** Exercise input follows **

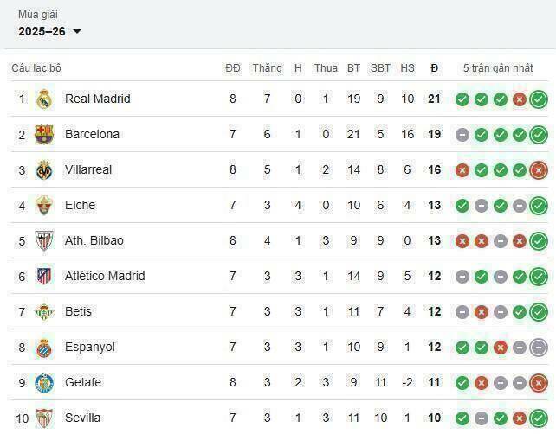Click the Betis club crest
Viewport: 556px width, 434px height.
coord(45,312)
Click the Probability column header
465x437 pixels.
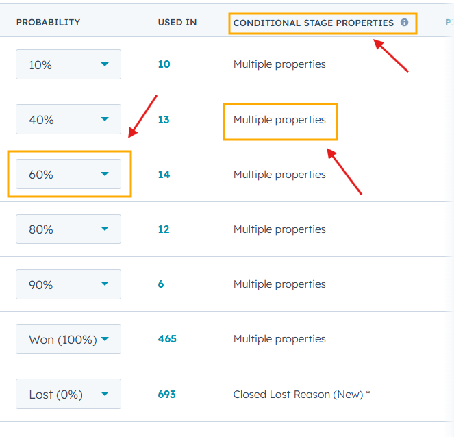pyautogui.click(x=48, y=23)
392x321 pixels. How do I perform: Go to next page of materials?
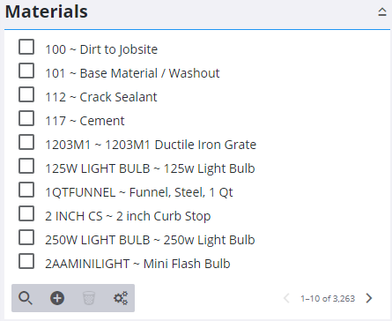[369, 298]
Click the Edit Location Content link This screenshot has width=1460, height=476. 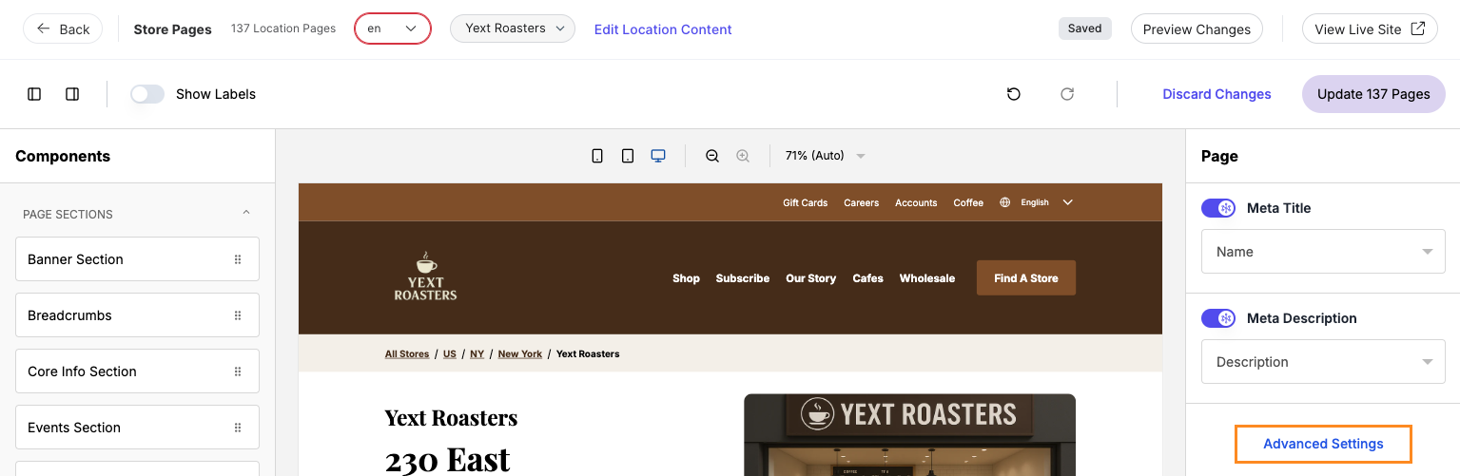(663, 29)
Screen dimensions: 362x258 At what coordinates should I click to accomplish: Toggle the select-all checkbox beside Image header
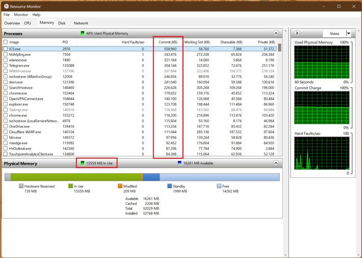pos(5,41)
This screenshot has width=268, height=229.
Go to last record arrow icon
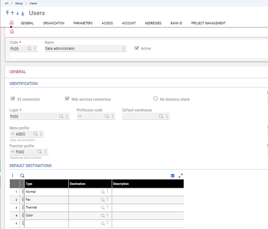(x=23, y=13)
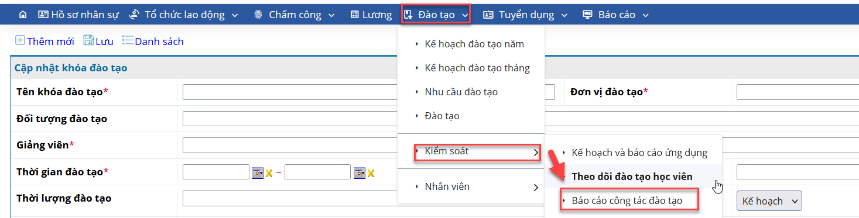
Task: Click the Đơn vị đào tạo input field
Action: coord(797,92)
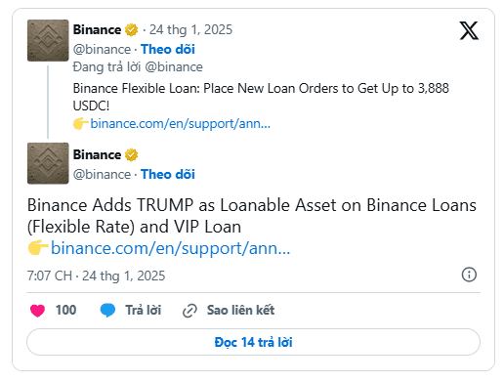Click the verified badge beside the top Binance name
The image size is (504, 382).
132,30
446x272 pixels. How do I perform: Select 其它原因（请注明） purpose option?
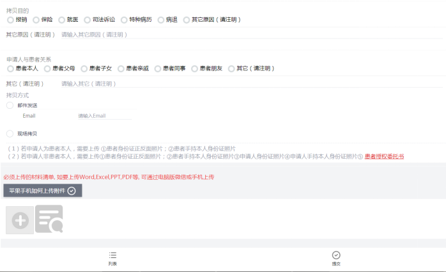187,20
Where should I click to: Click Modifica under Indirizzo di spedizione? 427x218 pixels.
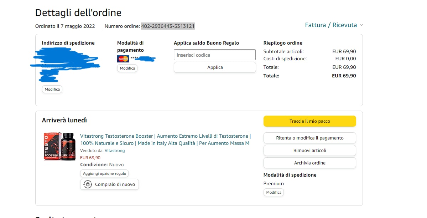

** End of Exercise input **

Directions for this task: From the line that holds "Go to last record arrow icon" to the last line of the records, please copy each line exactly and nothing else. Pictures stay out.

Exercise response:
Go to last record arrow icon
(x=23, y=13)
Task: Click the Đơn vị đào tạo input field
Action: coord(797,92)
Click the verified badge beside the top Binance name
The image size is (504, 382).
132,30
446x272 pixels. How do I perform: Select 其它原因（请注明） purpose option?
187,20
Where should I click to: Click Modifica under Indirizzo di spedizione? 427x218 pixels.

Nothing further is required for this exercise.